* [Record extracts]:
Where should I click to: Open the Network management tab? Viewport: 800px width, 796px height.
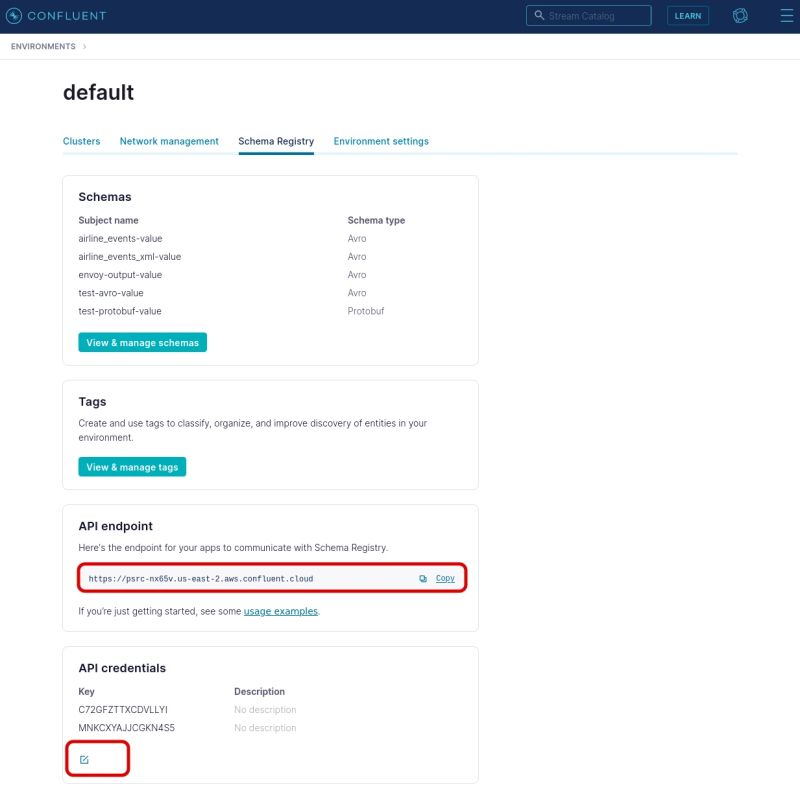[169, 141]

---

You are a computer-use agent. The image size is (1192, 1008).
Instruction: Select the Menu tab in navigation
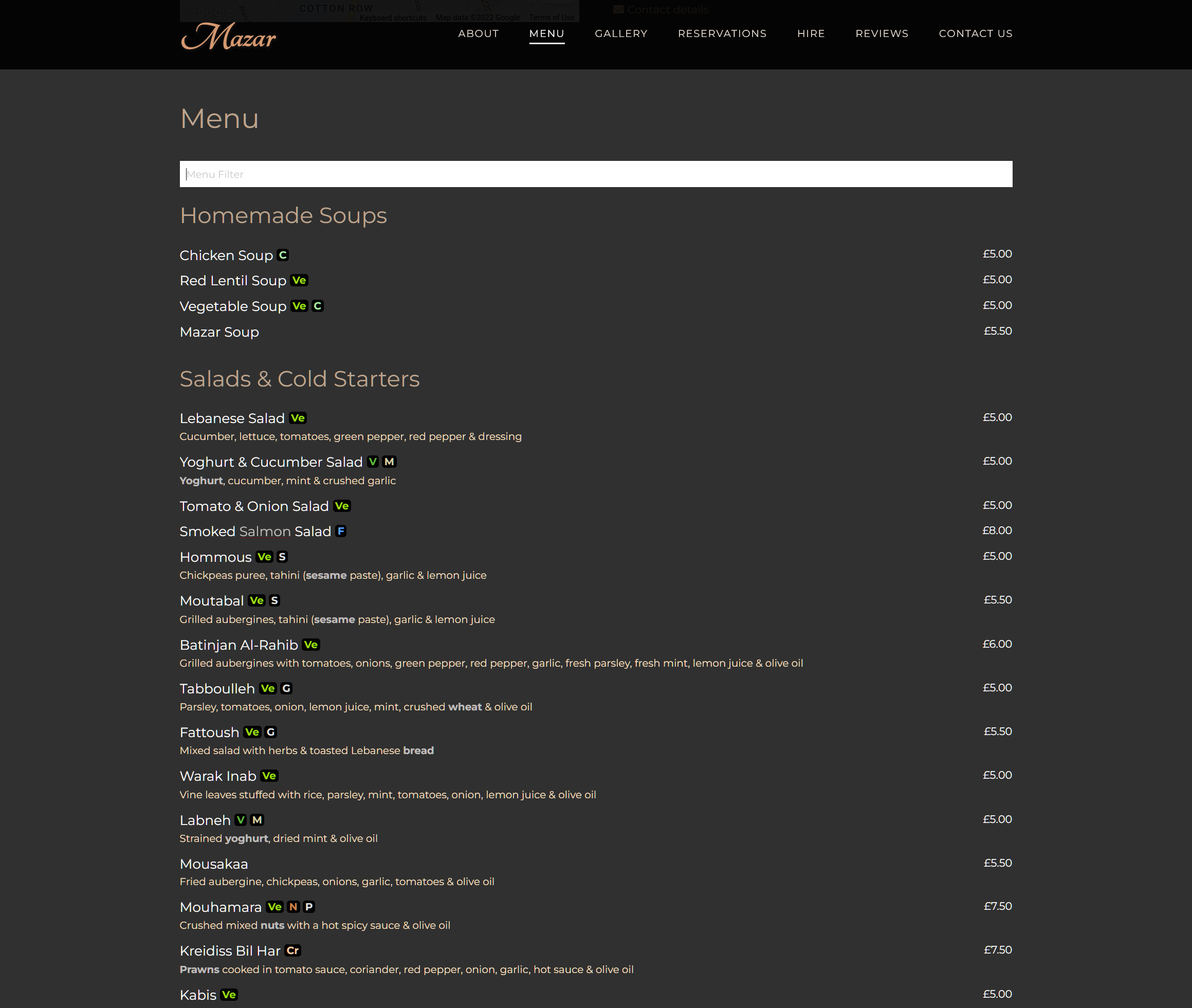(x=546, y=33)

* [Aim]:
Reproduce the listing starting at the line containing "You are a computer-use" and ending at the line containing "(x=546, y=33)", with the requests included and the pictures omitted. Multiply each coordinate in the answers by 1.85 and round it to a whole number, with halves rounded up.

* [Answer for the task]:
You are a computer-use agent. The image size is (1192, 1008).
Instruction: Select the Menu tab in navigation
(x=1010, y=61)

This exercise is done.